ART FELLOWSHIP: A Different Workshop

1 Maggio 2013 (All day) to 31 Maggio 2013 (All day)

Progetto a cura dei Servizi Educativi della GAMeC
Workshop a cura di Clara Luiselli, Educatrice museale GAMeC

In collaborazione con i proff. Maurizio Bartolini e Maria Grazia Recanati, Corso di Critica d’Arte, Accademia Carrara di Belle Arti di Bergamo.

Corsisti: Viola Acciaretti, Patrick Barcella, Annalisa Bianchi, Corinne Cortinovis, Chiara Cotti, Laura Crevena, Marta Galmozzi, Laura Vavassori Bisutti, Sharon Locatelli, Sara Ravelli. 

Durata: 10 ore, nel mese di maggio 2013

Il laboratorio ha avuto come tematica centrale il rapporto tra immagine e descrizione nell'Arte Contemporanea. Le Collezioni Permanenti della GAMeC di Bergamo sono diventate oggetto di analisi, dal quale i partecipanti hanno potuto sviluppare un progetto per la creazione di tutorial capaci di “raccontare” con un linguaggio contemporaneo alcune delle opere ivi presenti. Il laboratorio ha previsto una prima parte di formazione sull’utilizzo del mezzo video come strumento di comunicazione, prendendo in considerazione opere di video arte, videoclip e video tutorial. La seconda parte del progetto è stata incentrata sulla creazione dei tutorial che hanno raccontato una o più opere delle Collezioni Permanenti. I video elaborati nel corso del laboratorio saranno in seguito inseriti nel sito web del museo, così da diventare utile strumento di approfondimento da parte dei fruitori.

Descrizione
Il primo incontro si è svolto nelle sale della Collezione Permanente del museo. L’educatrice, dopo una breve presentazione, ha invitato i corsisti a visitare le sale e a scegliere un’opera basandosi non sui propri studi, ma solo su base emozionale.
Una volta scelta l’opera, l’educatrice ha chiesto ai corsisti di descrivere il quadro e spiegare le motivazioni della scelta, dopo di che ha letto ad ognuno ciò che si può intuire sul carattere e sulla vita dello studente stesso, basandosi sull’analisi del quadro (testo prodotto per il progetto Che quadro sei?). Le opere scelte sono state G. Sutherland, St.Islimaels I, 1974, R.S. Matta, Composition, 1967, H. Hartung, T 1964-H 14, 1964, J. Fautrier, Petite construction en bleu, 1959, L. Feito, Paesaggio, 1959, L. Fontana, Concetto spaziale, 1965-68, A. Burri, Catrame, 1950, A. Savinio, Passeggiatrice in riva al mare, 1947 e G. de Chirico, Calco dall’antico con guanto di gomma, 1955.

La seconda fase si è svolta nello Spazio ParolaImmagine dove l’educatrice ha introdotto l’attività da svolgere: i corsisti dovranno dividersi in gruppi, selezionare un’opera della Collezione Permanente e creare un video tutorial di 2/3min, che poi verrà messo on line, in cui si racconta l’opera con un linguaggio accattivante e contemporaneo.

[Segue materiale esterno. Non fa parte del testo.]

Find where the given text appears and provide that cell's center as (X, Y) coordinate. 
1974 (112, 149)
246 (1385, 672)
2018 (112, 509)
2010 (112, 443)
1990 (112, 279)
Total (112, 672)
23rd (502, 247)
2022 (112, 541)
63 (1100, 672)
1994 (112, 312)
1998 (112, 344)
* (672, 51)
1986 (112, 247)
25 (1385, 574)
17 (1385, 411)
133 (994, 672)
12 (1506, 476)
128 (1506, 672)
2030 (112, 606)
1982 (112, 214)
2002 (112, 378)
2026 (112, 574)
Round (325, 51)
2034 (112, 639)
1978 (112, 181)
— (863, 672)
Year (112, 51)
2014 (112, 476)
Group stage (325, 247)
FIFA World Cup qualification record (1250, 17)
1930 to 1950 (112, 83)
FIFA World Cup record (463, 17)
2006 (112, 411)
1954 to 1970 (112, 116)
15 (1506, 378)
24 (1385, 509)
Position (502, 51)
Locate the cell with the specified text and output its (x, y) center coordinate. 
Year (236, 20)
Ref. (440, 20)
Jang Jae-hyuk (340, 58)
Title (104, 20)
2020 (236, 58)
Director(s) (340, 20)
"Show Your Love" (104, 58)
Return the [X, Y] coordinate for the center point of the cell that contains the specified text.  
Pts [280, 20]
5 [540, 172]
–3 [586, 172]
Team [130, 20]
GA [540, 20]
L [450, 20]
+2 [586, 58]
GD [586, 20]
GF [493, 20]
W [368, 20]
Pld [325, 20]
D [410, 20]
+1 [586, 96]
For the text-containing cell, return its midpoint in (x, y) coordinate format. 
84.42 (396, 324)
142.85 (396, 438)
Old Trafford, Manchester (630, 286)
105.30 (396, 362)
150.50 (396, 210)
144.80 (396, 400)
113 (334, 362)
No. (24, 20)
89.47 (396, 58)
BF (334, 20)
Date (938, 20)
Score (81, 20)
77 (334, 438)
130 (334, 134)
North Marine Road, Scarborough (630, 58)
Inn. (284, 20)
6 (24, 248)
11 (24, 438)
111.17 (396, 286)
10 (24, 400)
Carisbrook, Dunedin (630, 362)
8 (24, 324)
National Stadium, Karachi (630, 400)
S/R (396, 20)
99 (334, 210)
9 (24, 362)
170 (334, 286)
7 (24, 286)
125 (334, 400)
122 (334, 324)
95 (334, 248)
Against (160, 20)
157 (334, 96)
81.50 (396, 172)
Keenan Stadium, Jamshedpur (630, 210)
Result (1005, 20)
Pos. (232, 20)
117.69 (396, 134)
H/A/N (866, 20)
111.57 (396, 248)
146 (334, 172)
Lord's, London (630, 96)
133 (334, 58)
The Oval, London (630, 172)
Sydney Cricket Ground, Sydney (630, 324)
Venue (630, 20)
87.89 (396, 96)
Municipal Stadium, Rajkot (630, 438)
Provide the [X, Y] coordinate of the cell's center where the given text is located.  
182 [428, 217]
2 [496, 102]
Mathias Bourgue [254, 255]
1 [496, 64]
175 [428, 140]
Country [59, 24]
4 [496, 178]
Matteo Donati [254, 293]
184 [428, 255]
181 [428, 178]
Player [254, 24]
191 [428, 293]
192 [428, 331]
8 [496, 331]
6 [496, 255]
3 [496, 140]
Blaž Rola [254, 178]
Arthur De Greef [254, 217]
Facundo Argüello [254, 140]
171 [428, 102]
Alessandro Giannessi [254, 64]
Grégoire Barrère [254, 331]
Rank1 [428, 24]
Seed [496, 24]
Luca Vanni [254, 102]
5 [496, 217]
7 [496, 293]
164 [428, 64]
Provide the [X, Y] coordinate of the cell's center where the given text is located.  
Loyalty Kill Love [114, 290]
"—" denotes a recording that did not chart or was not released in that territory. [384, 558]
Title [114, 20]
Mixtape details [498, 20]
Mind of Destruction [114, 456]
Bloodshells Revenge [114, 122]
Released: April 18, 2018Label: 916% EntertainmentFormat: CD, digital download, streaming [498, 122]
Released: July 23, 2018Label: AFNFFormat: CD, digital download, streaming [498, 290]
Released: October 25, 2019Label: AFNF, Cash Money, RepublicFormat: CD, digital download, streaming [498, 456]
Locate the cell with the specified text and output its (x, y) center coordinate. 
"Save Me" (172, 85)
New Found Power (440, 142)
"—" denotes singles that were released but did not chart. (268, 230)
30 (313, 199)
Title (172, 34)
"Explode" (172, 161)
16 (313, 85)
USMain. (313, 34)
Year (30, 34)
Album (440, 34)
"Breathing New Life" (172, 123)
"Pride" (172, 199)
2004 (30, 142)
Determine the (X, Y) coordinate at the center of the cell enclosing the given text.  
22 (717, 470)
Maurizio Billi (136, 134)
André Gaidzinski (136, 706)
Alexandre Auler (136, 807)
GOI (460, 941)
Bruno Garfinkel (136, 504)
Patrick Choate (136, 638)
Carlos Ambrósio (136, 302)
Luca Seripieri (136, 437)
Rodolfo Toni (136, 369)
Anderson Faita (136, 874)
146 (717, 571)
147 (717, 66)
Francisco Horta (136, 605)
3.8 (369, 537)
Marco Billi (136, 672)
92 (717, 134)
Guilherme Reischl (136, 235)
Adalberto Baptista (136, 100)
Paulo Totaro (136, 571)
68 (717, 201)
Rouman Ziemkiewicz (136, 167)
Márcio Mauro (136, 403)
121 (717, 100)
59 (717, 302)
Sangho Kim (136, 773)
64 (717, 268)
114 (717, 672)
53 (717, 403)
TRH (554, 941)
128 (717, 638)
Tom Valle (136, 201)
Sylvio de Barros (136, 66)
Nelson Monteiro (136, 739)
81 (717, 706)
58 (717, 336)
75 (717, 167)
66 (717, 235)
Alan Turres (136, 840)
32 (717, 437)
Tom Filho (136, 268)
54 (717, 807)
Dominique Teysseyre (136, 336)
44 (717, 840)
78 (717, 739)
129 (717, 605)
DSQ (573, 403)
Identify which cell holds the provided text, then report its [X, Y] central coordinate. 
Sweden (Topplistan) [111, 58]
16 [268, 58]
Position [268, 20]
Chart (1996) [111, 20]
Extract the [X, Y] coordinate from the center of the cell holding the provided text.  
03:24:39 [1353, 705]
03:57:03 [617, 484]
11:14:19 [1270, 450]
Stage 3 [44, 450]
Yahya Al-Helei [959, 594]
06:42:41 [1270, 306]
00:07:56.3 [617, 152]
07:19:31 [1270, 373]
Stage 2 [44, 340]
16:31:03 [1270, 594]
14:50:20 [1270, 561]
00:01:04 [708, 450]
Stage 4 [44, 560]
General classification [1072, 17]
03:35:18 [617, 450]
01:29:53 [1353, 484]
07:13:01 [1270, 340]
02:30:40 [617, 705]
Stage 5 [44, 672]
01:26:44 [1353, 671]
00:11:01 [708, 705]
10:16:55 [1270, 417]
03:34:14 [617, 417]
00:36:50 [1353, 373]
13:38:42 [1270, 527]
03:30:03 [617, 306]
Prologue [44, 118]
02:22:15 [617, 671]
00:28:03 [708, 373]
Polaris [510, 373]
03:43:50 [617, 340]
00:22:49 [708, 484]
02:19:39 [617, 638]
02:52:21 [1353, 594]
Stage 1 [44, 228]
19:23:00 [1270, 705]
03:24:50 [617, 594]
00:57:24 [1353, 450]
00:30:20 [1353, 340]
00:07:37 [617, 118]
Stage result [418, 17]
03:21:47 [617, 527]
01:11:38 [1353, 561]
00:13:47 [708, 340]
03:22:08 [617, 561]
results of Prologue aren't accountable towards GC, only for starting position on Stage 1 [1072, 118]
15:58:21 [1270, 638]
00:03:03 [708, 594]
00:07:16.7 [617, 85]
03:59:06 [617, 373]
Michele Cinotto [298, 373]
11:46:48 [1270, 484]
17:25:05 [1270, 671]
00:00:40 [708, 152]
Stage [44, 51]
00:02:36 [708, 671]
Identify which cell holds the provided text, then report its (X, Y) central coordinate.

Successivamente l’educatrice ha fatto vedere una serie di video di arte contemporanea: il primo è stato quello di Chris Cunningham, All is full of love (video della canzone di Byork), in cui gli occhi dell’artista coincidono con quelli della cantante, e si è creata una vera e propria unione di tecniche artistiche. Il secondo video è stato quello di  Gary Hill, Wall piece e Gary Hill; questo artista è uno dei primi che negli anni Sessanta si è occupato di Video Art, e viene data  molta importanza alla parola e al senso del ritmo. Infine è stato mostrato Viewer by Gary Hill: durante la Biennale di Venezia l’artista ha posto su un maxi schermo di una sala un filmato in cui ha ripreso una serie di uomini che sembra guardino lo spettatore, in realtà il video riprende lo spettatore che è presente nella sala e che guarda il maxi schermo. 
Negli incontri successivi i corsisti, guidati dall'educatrice, hanno creato lo story board del proprio video tutorial, e hanno sperimentato vari programmi di produzione video. I tutorial sono stati così registrati e presentati agli altri gruppi nell'ultimo incontro, durante il quale sono nate anche delle riflessioni sulle potenzialità di questi video per una migliore comprensione delle opere scelte.